Resource Management Authentication

For general information on resource management, see Resource Management.

To be able to use use the ARM library, you need to obtain one of these instances:

  • azure.common.credentials.ServicePrincipalCredentials
  • azure.common.credentials.UserPassCredentials
  • msrestazure.azure_active_directory.AdalAuthentication

And use it as credentials in your management configuration client. These three instances correspond to:

  • OAuth authentication using Active Directory application and service principal
  • OAuth authentication using Azure Active Directory user/password
  • A wrapper on top of ADAL for Python <https://github.com/AzureAD/azure-activedirectory-library-for-python>

Using Service Principal

There is now a detailed official tutorial to describe this: https://azure.microsoft.com/en-us/documentation/articles/resource-group-create-service-principal-portal/

At this point, you must have:

  • Your client id. Found in the “client id” box in the “Settings” page of your application in the Azure portal.
  • Your secret key. Generated when you have created the application. You cannot show the key after creation. If you’ve lost the current key, you must create a new one in the “Settings” page of your application.
  • Your AD tenant id. It’s an UUID (e.g. ABCDEFAB-1234-ABCD-1234-ABCDEFABCDEF) which points to the AD containing your application. You will find it in the URL when you are in the Azure portal in your AD, or in the “view endpoints” in any of the given url.

Then, you can create your credentials instance:

from azure.common.credentials import ServicePrincipalCredentials

credentials = ServicePrincipalCredentials(
    client_id = 'ABCDEFAB-1234-ABCD-1234-ABCDEFABCDEF',
    secret = 'XXXXXXXXXXXXXXXXXXXXXXXX',
    tenant = 'ABCDEFAB-1234-ABCD-1234-ABCDEFABCDEF'
)

Using AD User/Password

  1. Connect to the Azure Classic Portal with your admin account
  2. Create a user in your default AAD. You must NOT activate Multi-Factor Authentication!
  3. Go to Settings - Administrators
  4. Click on Add and enter the email of the new user. Check the checkbox of the subscription you want to test with this user.
  5. Login to Azure Portal with this new user to change the temporary password to a new one. You will not be able to use the temporary password for OAuth login.
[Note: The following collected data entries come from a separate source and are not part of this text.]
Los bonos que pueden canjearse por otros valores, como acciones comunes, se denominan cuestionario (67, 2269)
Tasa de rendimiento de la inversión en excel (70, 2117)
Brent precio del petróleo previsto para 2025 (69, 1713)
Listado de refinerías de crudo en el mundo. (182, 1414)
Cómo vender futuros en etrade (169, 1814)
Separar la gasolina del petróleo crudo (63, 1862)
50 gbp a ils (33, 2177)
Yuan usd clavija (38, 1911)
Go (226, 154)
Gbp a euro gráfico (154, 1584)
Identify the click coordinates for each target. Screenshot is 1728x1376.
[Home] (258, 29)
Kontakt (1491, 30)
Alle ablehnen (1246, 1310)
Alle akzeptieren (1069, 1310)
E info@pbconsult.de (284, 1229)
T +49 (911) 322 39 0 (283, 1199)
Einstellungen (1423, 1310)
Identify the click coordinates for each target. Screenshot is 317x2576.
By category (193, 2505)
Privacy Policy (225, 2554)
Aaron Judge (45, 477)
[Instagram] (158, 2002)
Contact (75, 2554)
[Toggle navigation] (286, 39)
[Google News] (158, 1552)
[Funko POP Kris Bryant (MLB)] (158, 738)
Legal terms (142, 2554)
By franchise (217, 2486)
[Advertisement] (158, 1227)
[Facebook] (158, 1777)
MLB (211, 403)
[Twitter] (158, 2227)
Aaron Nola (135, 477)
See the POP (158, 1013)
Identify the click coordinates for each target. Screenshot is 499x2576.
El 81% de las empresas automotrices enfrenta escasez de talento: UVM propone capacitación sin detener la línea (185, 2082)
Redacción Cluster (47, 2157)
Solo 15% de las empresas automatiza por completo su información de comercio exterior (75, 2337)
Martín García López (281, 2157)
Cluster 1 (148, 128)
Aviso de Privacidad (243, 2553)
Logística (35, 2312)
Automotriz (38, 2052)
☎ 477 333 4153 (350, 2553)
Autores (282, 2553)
You are now able to log in Python using OAuth.

from azure.common.credentials import UserPassCredentials

credentials = UserPassCredentials(
    'user@domain.com',    # Your new user
    'my_smart_password',  # Your password
)

Using ADAL

ADAL for Python is a library from the Azure Active Directory team, that proposes the more complex scenarios not covered by the two previous instances (like 2FA). Please refer to the ADAL website for all the available scenarios list and samples.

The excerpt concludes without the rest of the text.